Data supplied Block Start

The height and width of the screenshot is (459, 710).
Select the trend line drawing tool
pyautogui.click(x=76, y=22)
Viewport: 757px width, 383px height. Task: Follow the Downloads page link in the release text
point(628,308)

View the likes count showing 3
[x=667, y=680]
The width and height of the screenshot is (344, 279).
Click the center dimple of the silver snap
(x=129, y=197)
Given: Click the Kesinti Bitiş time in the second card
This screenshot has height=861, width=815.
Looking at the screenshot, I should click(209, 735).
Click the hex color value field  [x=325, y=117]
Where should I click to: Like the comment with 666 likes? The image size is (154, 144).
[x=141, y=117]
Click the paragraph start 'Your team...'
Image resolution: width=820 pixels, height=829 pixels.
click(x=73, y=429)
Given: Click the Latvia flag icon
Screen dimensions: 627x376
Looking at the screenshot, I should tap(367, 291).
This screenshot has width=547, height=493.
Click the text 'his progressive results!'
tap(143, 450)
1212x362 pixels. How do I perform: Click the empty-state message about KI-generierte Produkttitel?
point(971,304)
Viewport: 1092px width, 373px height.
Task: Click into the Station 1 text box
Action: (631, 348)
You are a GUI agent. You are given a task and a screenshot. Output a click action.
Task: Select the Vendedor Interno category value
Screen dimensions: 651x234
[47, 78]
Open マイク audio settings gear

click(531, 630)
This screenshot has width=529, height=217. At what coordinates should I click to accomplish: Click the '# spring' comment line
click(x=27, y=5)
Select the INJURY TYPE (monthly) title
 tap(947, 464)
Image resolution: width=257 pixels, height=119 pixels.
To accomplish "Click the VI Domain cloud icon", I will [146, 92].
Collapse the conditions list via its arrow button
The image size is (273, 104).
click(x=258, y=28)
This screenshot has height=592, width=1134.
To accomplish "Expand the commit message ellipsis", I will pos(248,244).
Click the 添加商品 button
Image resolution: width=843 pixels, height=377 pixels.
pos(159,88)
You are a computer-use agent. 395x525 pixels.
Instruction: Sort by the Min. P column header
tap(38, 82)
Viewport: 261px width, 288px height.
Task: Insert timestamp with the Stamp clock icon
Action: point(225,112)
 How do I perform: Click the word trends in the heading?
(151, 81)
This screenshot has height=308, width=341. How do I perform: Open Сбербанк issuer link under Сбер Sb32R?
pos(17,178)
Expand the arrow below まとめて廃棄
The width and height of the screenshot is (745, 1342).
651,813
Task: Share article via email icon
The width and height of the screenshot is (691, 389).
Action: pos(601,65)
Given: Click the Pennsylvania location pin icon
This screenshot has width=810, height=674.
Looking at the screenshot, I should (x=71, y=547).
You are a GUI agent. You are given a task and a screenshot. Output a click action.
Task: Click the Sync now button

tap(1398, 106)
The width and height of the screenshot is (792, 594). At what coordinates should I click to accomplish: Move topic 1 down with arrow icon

Data supplied Block End

■ Activity ■
Of the lines above, extract only those from the line with "Screen dimensions: 651x234" to the line with "Task: Share article via email icon", both included, exactly as written.

■ Your response ■
Screen dimensions: 651x234
[47, 78]
Open マイク audio settings gear

click(531, 630)
This screenshot has width=529, height=217. At what coordinates should I click to accomplish: Click the '# spring' comment line
click(x=27, y=5)
Select the INJURY TYPE (monthly) title
 tap(947, 464)
Image resolution: width=257 pixels, height=119 pixels.
To accomplish "Click the VI Domain cloud icon", I will [146, 92].
Collapse the conditions list via its arrow button
The image size is (273, 104).
click(x=258, y=28)
This screenshot has height=592, width=1134.
To accomplish "Expand the commit message ellipsis", I will pos(248,244).
Click the 添加商品 button
Image resolution: width=843 pixels, height=377 pixels.
pos(159,88)
You are a computer-use agent. 395x525 pixels.
Instruction: Sort by the Min. P column header
tap(38, 82)
Viewport: 261px width, 288px height.
Task: Insert timestamp with the Stamp clock icon
Action: point(225,112)
 How do I perform: Click the word trends in the heading?
(151, 81)
This screenshot has height=308, width=341. How do I perform: Open Сбербанк issuer link under Сбер Sb32R?
pos(17,178)
Expand the arrow below まとめて廃棄
The width and height of the screenshot is (745, 1342).
651,813
Task: Share article via email icon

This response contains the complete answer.